Stored records
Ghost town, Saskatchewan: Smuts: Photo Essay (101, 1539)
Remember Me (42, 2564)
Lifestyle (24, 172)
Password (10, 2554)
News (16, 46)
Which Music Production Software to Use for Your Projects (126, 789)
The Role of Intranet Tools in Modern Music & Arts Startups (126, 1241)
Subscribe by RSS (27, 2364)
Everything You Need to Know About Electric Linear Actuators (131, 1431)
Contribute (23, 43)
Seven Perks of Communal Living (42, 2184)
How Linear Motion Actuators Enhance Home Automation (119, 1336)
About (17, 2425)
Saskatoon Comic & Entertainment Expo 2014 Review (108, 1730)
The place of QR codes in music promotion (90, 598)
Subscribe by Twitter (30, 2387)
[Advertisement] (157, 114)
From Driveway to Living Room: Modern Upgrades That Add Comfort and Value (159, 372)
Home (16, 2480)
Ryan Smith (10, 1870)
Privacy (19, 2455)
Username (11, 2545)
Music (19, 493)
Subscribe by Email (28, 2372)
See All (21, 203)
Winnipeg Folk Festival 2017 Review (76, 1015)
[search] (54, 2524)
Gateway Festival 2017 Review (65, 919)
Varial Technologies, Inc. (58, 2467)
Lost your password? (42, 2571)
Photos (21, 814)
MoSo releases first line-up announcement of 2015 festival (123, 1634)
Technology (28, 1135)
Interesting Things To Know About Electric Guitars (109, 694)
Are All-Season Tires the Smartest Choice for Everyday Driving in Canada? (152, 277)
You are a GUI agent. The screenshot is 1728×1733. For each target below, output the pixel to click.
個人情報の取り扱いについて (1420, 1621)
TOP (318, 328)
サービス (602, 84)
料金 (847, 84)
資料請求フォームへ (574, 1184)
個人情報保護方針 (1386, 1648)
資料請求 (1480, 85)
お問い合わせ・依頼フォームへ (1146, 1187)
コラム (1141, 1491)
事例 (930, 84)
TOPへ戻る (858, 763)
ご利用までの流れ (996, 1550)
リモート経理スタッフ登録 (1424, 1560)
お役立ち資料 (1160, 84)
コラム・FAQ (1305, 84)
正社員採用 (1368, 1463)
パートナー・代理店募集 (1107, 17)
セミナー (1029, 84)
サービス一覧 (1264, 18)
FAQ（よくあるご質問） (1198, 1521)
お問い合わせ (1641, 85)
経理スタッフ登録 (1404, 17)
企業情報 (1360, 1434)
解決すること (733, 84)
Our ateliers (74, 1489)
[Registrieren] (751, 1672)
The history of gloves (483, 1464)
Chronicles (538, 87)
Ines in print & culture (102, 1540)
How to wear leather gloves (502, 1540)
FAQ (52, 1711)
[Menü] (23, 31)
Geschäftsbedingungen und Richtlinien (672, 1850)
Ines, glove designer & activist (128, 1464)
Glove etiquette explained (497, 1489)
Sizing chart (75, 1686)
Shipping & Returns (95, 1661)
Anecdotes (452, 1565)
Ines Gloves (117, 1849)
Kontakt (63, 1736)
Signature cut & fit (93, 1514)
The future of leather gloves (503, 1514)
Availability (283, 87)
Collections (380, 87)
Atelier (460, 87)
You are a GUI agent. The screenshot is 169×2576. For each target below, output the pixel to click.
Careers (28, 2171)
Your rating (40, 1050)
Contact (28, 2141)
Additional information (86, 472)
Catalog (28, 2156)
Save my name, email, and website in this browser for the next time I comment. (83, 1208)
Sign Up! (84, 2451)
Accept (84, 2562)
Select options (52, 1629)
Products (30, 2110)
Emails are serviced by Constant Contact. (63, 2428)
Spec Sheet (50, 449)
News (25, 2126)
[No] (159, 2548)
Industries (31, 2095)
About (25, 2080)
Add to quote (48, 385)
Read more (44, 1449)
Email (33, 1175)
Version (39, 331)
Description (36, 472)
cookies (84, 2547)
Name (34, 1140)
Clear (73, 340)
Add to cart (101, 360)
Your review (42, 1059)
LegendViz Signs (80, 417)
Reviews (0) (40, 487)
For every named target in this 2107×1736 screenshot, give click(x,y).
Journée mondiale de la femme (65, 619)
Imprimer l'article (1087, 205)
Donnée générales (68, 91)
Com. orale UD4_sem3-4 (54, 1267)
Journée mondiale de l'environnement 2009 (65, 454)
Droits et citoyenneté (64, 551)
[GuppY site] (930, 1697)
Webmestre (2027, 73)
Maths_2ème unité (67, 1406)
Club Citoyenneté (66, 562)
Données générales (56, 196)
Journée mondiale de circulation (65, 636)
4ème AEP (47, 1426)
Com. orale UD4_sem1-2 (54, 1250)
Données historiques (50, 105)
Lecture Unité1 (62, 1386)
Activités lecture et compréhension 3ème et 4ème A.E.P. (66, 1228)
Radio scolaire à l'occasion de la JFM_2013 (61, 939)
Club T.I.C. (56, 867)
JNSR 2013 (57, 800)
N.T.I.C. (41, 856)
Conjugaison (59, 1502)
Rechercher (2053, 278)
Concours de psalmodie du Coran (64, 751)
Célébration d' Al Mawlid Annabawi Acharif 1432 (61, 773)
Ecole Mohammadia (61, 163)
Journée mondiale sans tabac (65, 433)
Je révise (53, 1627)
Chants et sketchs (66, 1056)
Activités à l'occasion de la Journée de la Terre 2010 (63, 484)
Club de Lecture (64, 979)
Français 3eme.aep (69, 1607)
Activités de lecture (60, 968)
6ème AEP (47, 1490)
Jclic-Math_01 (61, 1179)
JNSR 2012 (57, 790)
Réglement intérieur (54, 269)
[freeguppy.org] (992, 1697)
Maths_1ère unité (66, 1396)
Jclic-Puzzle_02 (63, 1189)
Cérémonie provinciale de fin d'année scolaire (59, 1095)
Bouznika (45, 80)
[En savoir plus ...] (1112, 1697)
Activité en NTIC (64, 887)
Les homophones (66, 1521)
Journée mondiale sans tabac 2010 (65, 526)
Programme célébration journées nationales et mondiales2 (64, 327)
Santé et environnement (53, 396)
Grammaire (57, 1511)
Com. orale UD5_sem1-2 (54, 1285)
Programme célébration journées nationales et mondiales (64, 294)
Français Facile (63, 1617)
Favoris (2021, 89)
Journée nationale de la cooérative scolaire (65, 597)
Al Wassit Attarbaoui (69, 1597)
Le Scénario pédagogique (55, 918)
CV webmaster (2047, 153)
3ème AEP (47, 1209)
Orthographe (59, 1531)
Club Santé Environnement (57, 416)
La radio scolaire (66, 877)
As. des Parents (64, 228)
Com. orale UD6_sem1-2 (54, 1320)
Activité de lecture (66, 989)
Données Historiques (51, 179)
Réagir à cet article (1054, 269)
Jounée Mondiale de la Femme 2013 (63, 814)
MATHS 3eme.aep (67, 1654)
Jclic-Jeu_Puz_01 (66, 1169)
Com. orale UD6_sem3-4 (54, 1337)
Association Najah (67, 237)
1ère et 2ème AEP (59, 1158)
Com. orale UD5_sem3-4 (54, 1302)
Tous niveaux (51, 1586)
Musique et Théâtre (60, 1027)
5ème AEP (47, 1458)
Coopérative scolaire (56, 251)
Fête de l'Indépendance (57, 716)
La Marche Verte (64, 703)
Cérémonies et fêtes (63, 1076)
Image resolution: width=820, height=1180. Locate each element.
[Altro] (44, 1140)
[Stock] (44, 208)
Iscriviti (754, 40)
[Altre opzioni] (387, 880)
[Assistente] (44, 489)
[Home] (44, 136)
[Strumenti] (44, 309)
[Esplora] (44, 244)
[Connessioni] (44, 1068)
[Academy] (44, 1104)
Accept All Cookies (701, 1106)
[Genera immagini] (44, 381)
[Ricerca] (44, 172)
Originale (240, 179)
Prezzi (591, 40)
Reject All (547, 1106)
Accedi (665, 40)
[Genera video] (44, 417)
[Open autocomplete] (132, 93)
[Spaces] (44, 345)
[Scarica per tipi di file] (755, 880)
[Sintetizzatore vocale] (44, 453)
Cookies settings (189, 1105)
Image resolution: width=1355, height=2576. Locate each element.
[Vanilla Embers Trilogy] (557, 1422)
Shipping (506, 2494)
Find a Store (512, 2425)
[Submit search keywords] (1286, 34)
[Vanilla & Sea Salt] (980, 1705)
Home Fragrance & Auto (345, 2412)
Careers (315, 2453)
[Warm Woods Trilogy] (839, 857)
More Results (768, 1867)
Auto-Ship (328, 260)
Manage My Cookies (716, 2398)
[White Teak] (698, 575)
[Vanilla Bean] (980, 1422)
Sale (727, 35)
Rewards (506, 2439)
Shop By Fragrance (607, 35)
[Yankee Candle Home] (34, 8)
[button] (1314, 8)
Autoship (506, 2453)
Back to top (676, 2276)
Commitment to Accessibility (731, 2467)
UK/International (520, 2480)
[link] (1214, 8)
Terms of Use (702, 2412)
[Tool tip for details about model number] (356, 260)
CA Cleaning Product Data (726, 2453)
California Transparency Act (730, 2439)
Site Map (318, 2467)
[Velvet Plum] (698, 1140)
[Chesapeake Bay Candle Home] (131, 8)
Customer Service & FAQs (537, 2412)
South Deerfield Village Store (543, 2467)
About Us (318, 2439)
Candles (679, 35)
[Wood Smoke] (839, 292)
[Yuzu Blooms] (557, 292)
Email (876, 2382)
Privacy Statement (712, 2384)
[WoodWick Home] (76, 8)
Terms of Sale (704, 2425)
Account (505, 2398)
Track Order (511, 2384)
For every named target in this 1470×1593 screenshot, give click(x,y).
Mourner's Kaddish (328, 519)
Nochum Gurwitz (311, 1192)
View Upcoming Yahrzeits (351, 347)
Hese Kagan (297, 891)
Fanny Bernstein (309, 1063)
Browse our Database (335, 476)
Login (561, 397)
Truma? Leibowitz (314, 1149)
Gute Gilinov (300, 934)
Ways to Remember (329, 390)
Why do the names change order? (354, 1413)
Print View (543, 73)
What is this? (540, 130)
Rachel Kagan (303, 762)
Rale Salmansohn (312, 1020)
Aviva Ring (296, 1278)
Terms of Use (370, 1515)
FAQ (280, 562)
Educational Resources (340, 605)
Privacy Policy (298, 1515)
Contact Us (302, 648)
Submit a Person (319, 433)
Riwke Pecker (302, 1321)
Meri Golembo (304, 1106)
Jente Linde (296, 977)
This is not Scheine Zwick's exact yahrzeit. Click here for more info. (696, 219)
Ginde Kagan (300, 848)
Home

## What this task involves
One number makes up the answer: the number of lines among the entries that include the word "Know".

## Exercise result
2